GOP leaders say their plan would cut this category of funding by 9 percent. In fact, non-security programs – from K-12 education to biomedical research, food safety to the FBI – would shrink for the rest of the year, on average, by 15.4 percent below current funding under the continuing resolution (which expires March 4) and 19.4 percent below what President Obama proposed for fiscal year 2011. That’s because much of the fiscal year will be over by the time Congress must act on the spending cuts.
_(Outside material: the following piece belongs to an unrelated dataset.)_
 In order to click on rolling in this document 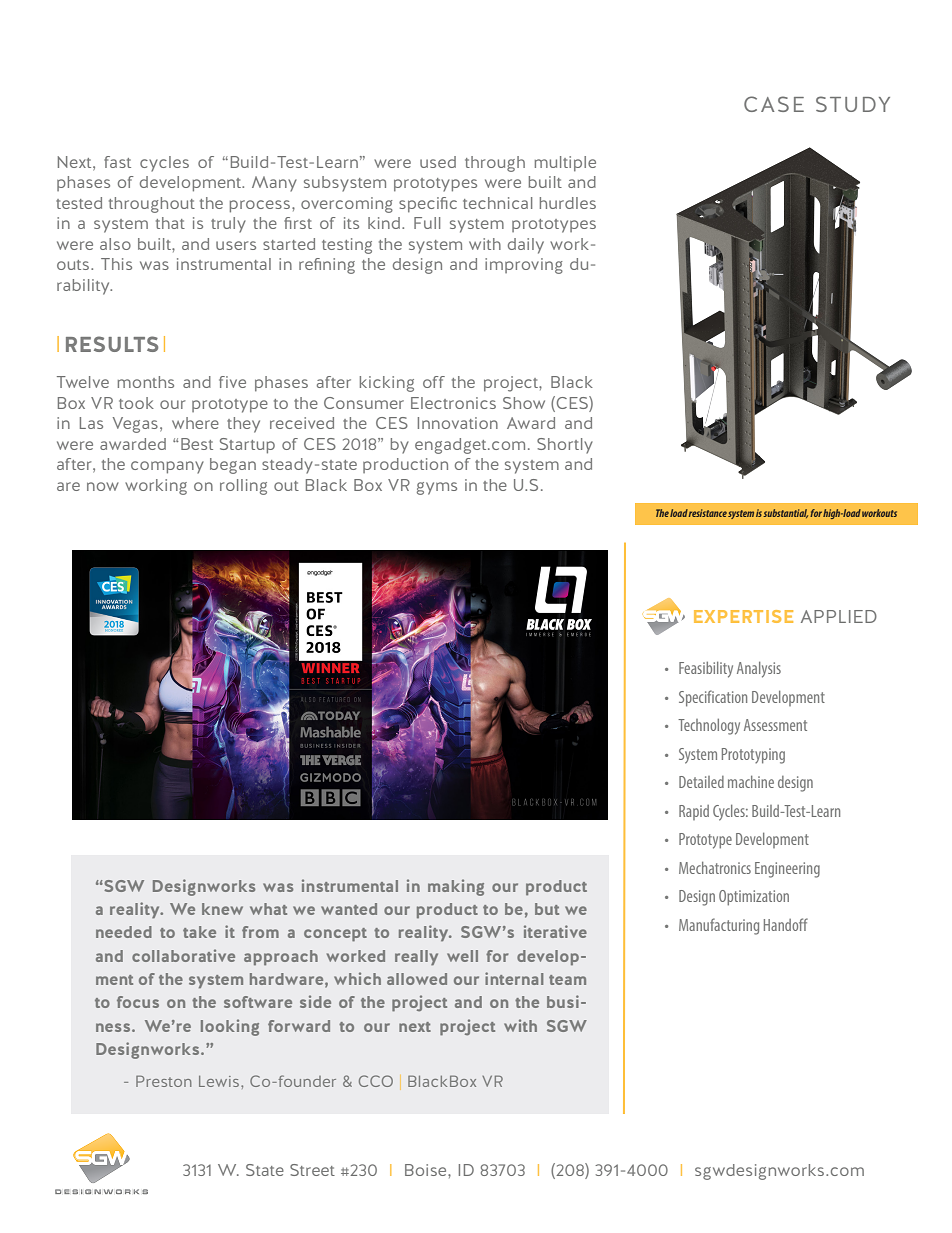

We also know that not every category of spending will face the average cut, per the funding allocation – known as the 302(b) – that the House Appropriations Committee will likely make for its 12 Appropriations Subcommittees. Transportation and housing programs would be cut by more than one quarter, while the costs of running Congress would be cut less than 4 percent. Further, much more radical spending cuts, as proposed by the Republican Study Committee, may become part of the House proposal once it reaches the House floor.
Other key findings of our report:
If the cuts were for an entire year, they would be close to $100 billion below the President’s proposal for 2011.
Defense spending, not including war funding, would increase relative to its current funding level.
The current 2011 funding level and last year’s level do not include funding from the 2009 American Recovery and Reinvestment Act or from legislation to bail out financial and other institutions.